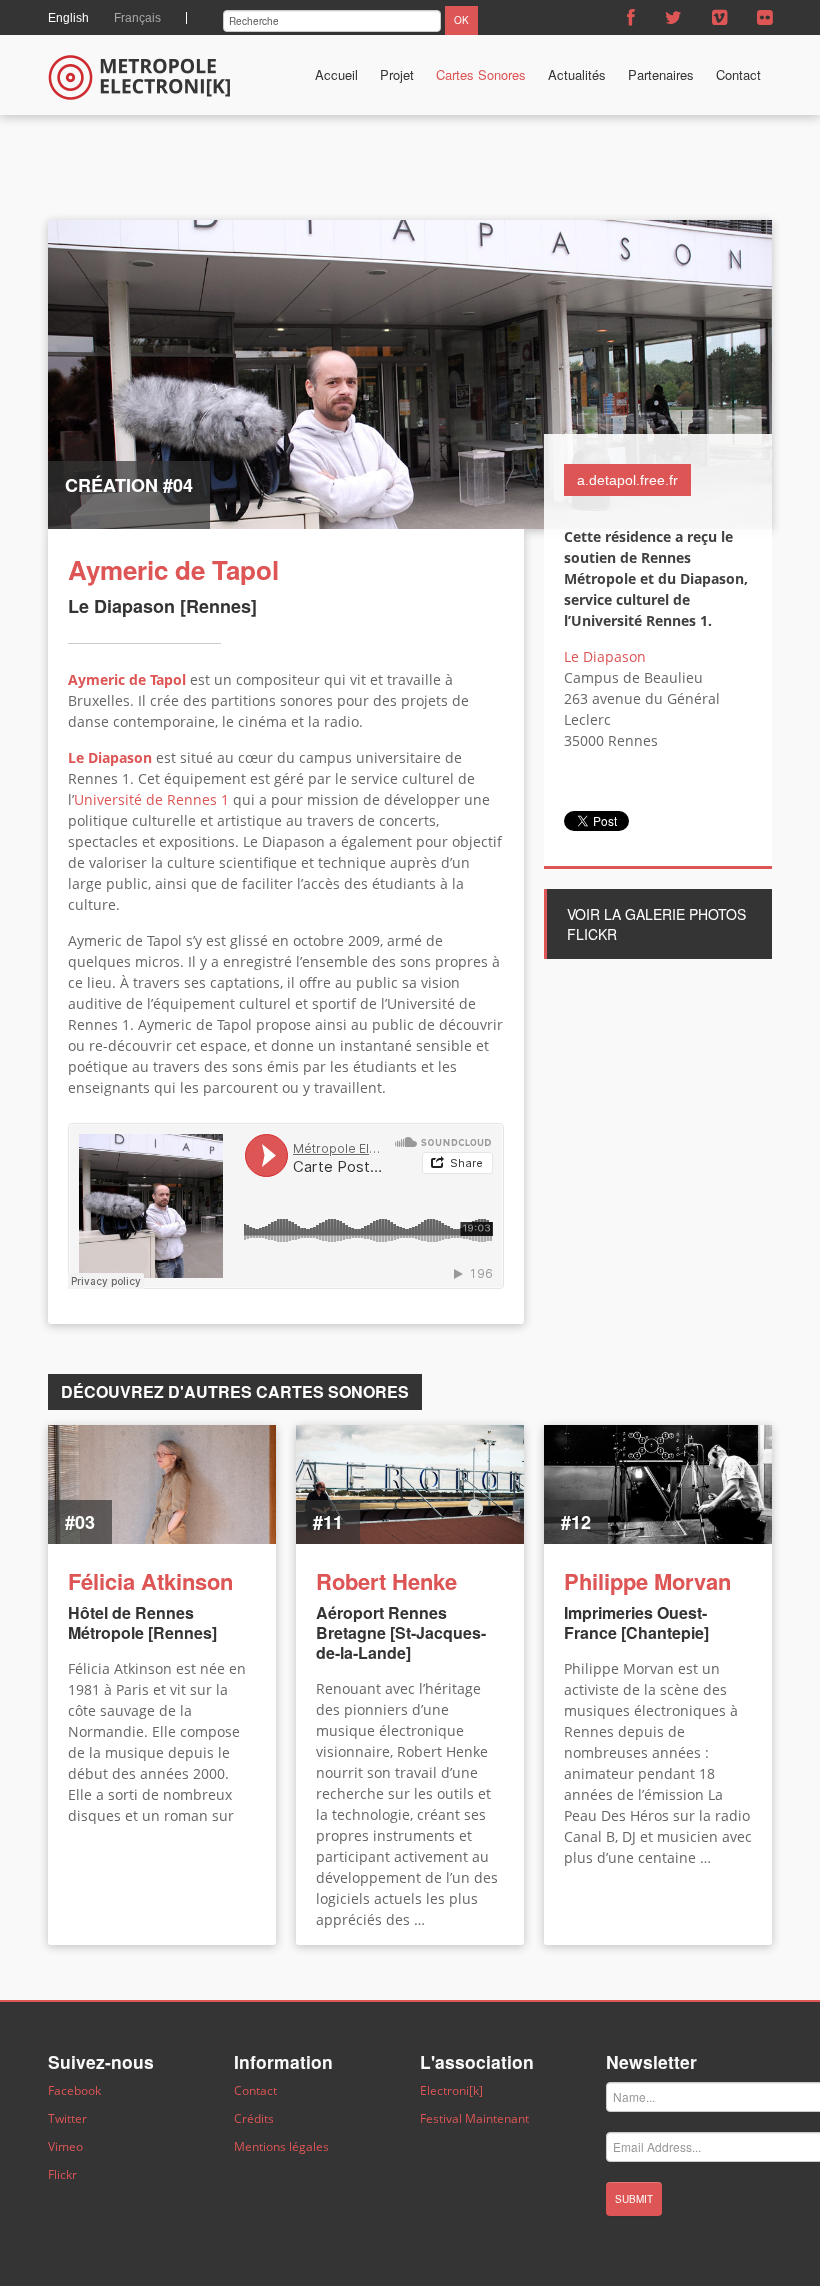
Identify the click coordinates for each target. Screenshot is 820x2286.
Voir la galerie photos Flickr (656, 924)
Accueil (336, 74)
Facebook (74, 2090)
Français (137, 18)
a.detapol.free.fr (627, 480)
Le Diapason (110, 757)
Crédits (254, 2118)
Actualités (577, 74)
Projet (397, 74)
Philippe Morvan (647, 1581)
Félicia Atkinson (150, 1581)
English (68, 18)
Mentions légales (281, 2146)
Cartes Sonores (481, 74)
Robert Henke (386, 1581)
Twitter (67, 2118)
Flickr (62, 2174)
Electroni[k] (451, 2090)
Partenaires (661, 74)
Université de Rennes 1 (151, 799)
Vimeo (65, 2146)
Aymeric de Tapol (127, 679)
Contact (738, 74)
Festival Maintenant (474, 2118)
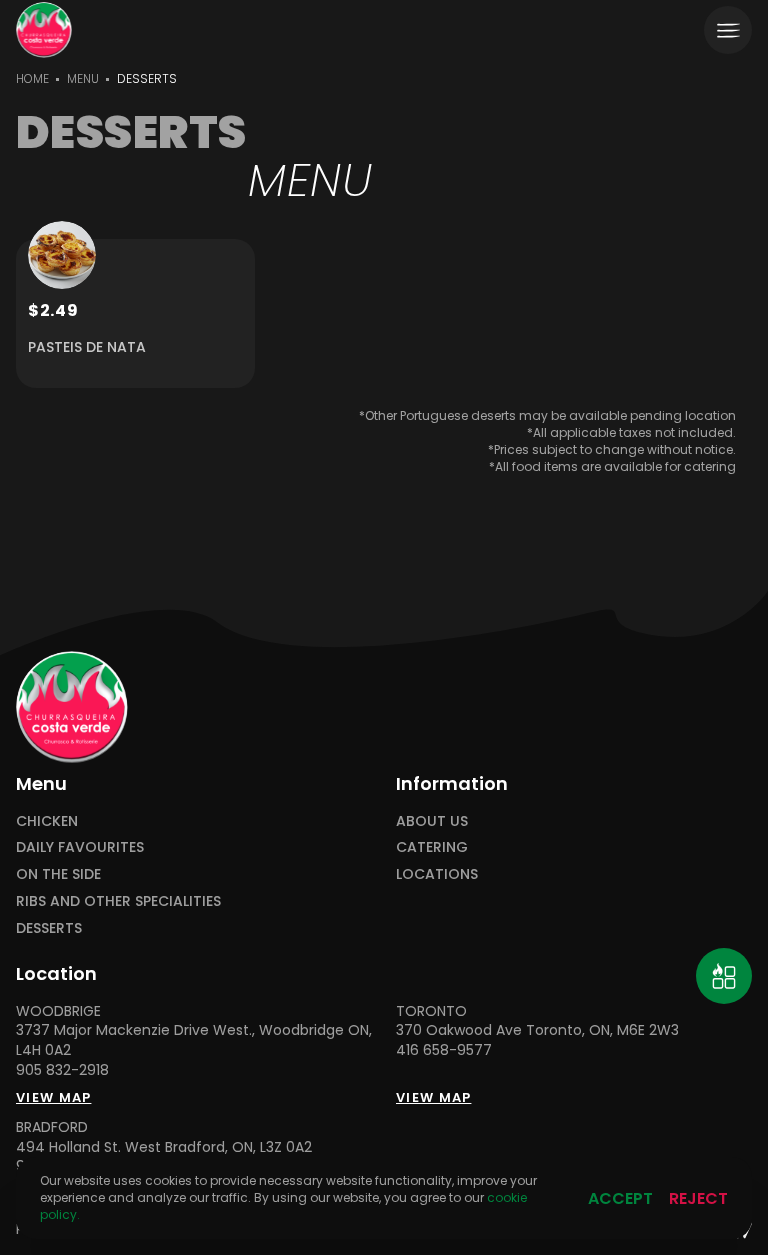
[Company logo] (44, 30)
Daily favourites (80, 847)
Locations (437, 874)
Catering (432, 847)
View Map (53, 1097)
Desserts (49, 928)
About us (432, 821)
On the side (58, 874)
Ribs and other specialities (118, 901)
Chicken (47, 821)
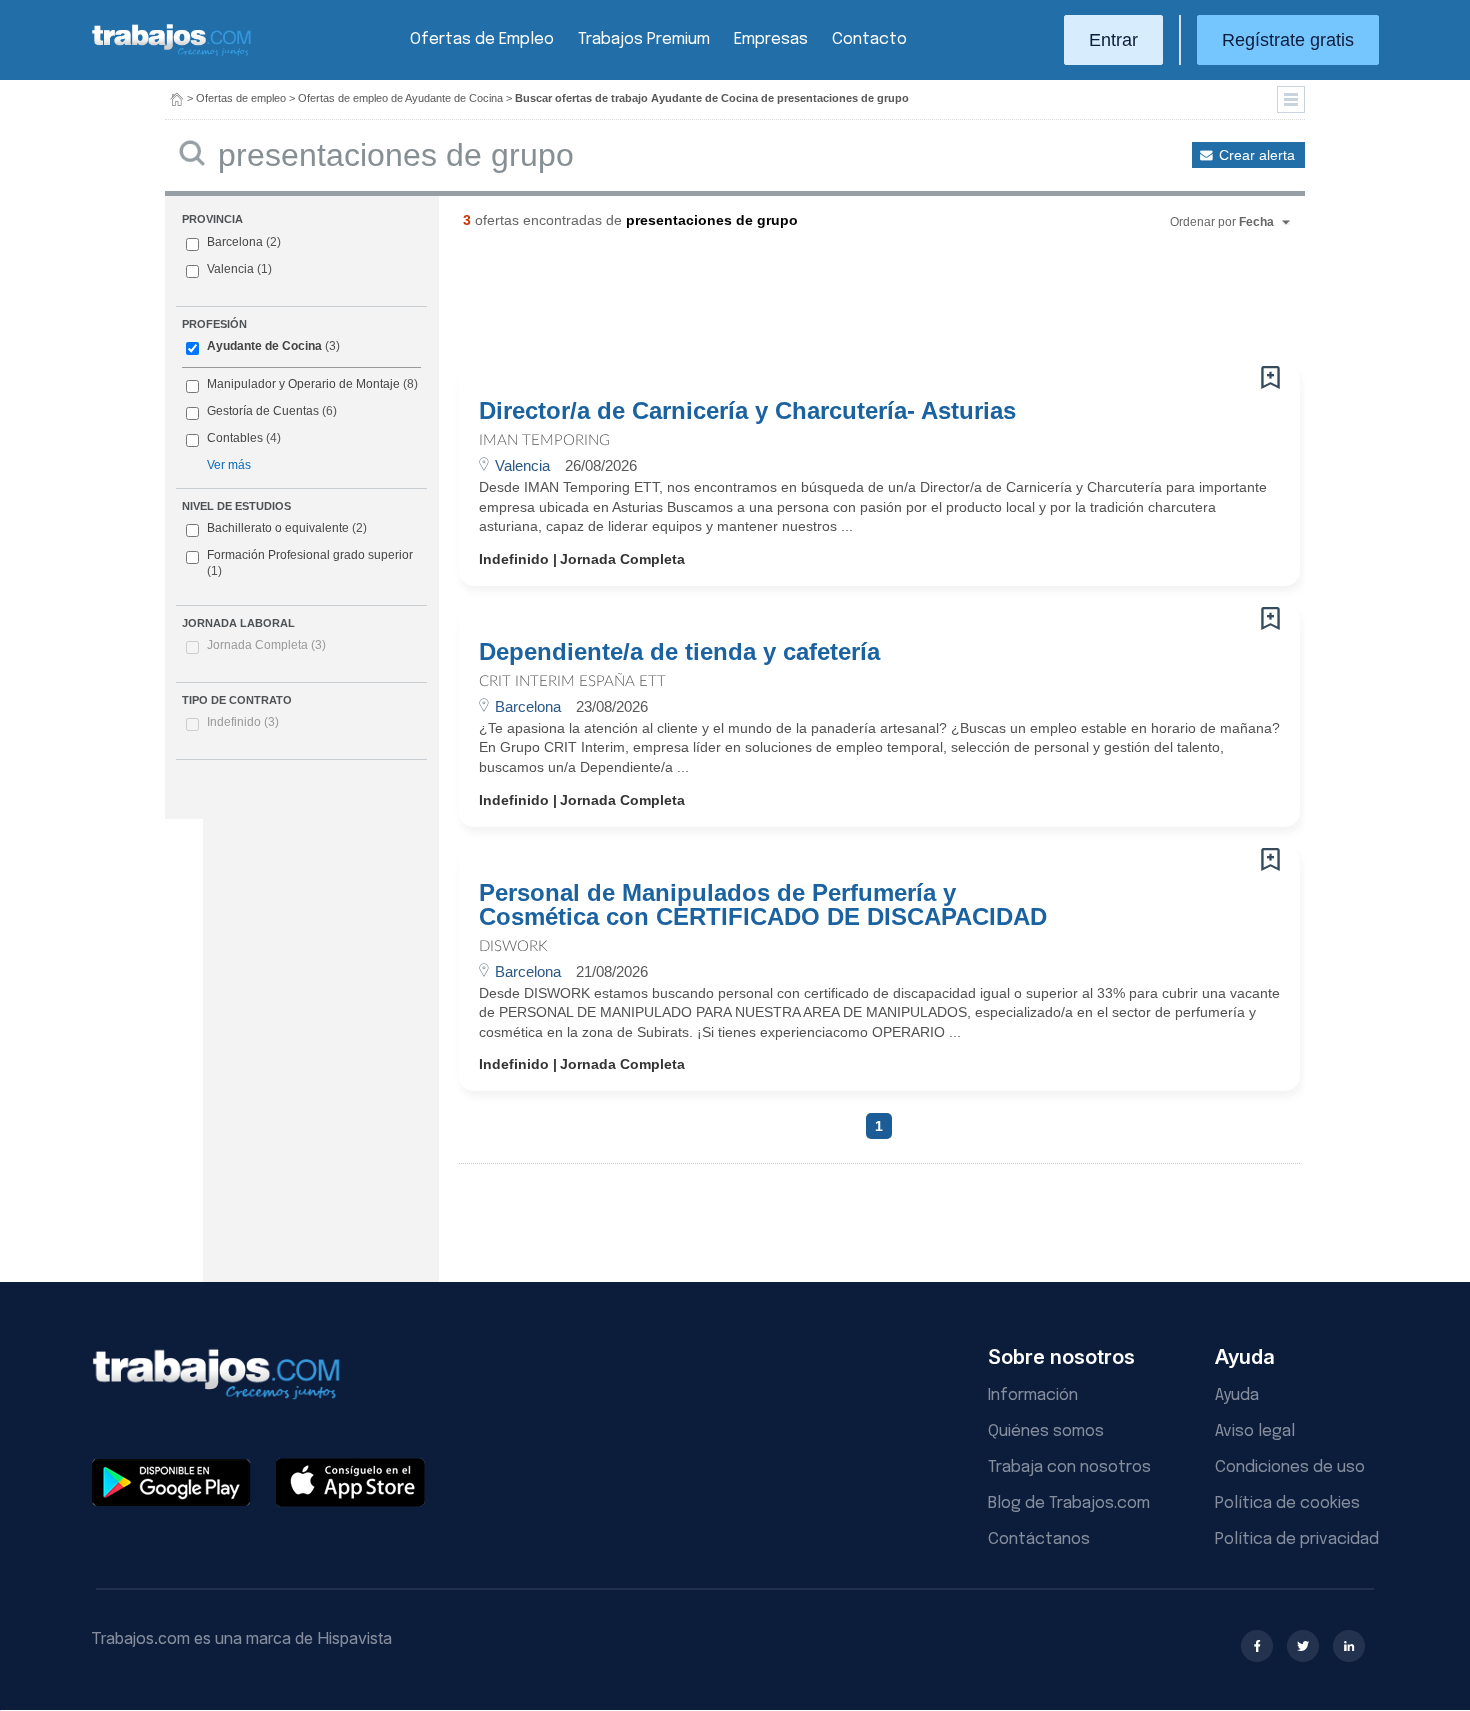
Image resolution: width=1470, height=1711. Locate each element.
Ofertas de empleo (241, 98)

- [Exercise directions]: From the line that holds "a.detapol.free.fr (627, 480)" down to the last line of the material above, every line is to be copied exactly, both ends included; pictures are to be omitted.

- [Written reply]:
a.detapol.free.fr (627, 480)
Le Diapason (110, 757)
Crédits (254, 2118)
Actualités (577, 74)
Projet (397, 74)
Philippe Morvan (647, 1581)
Félicia Atkinson (150, 1581)
English (68, 18)
Mentions légales (281, 2146)
Cartes Sonores (481, 74)
Robert Henke (386, 1581)
Twitter (67, 2118)
Flickr (62, 2174)
Electroni[k] (451, 2090)
Partenaires (661, 74)
Université de Rennes 1 (151, 799)
Vimeo (65, 2146)
Aymeric de Tapol (127, 679)
Contact (738, 74)
Festival Maintenant (474, 2118)
[Company logo] (44, 30)
Daily favourites (80, 847)
Locations (437, 874)
Catering (432, 847)
View Map (53, 1097)
Desserts (49, 928)
About us (432, 821)
On the side (58, 874)
Ribs and other specialities (118, 901)
Chicken (47, 821)
Image resolution: width=1470, height=1711. Locate each element.
Ofertas de empleo (241, 98)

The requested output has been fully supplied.